▶ Work order
Every record below is to be retyped exactly.

▶ Supplied material
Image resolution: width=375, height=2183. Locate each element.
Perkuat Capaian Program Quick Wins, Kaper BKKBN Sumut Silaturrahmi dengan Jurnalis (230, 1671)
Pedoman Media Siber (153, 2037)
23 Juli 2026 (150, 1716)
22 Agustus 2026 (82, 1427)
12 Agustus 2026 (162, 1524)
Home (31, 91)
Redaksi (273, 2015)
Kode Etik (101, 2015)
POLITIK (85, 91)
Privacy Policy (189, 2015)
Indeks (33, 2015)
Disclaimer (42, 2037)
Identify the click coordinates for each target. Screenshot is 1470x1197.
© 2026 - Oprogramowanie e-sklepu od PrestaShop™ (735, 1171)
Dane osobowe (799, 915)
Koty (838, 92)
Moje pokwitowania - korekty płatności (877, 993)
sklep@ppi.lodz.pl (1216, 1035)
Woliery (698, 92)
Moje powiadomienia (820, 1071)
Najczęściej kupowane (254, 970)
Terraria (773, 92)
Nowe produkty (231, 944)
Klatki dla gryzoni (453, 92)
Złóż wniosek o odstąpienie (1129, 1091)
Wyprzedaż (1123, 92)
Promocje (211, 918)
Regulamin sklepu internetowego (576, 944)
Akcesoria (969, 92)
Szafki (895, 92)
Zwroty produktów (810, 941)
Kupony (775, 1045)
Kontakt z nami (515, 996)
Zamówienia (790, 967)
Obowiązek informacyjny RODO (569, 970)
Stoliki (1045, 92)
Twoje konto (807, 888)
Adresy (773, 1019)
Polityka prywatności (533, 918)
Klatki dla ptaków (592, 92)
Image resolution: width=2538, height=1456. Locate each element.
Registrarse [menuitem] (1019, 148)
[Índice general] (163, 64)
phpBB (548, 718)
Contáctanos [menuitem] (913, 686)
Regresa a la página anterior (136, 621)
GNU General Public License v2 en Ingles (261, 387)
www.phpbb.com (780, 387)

▶ Exercise solution
Image resolution: width=375, height=2183. Locate each element.
Perkuat Capaian Program Quick Wins, Kaper BKKBN Sumut Silaturrahmi dengan Jurnalis (230, 1671)
Pedoman Media Siber (153, 2037)
23 Juli 2026 (150, 1716)
22 Agustus 2026 (82, 1427)
12 Agustus 2026 (162, 1524)
Home (31, 91)
Redaksi (273, 2015)
Kode Etik (101, 2015)
POLITIK (85, 91)
Privacy Policy (189, 2015)
Indeks (33, 2015)
Disclaimer (42, 2037)
Identify the click coordinates for each target. Screenshot is 1470x1197.
© 2026 - Oprogramowanie e-sklepu od PrestaShop™ (735, 1171)
Dane osobowe (799, 915)
Koty (838, 92)
Moje pokwitowania - korekty płatności (877, 993)
sklep@ppi.lodz.pl (1216, 1035)
Woliery (698, 92)
Moje powiadomienia (820, 1071)
Najczęściej kupowane (254, 970)
Terraria (773, 92)
Nowe produkty (231, 944)
Klatki dla gryzoni (453, 92)
Złóż wniosek o odstąpienie (1129, 1091)
Wyprzedaż (1123, 92)
Promocje (211, 918)
Regulamin sklepu internetowego (576, 944)
Akcesoria (969, 92)
Szafki (895, 92)
Zwroty produktów (810, 941)
Kupony (775, 1045)
Kontakt z nami (515, 996)
Zamówienia (790, 967)
Obowiązek informacyjny RODO (569, 970)
Stoliki (1045, 92)
Twoje konto (807, 888)
Adresy (773, 1019)
Polityka prywatności (533, 918)
Klatki dla ptaków (592, 92)
Image resolution: width=2538, height=1456. Locate each element.
Registrarse [menuitem] (1019, 148)
[Índice general] (163, 64)
phpBB (548, 718)
Contáctanos [menuitem] (913, 686)
Regresa a la página anterior (136, 621)
GNU General Public License v2 en Ingles (261, 387)
www.phpbb.com (780, 387)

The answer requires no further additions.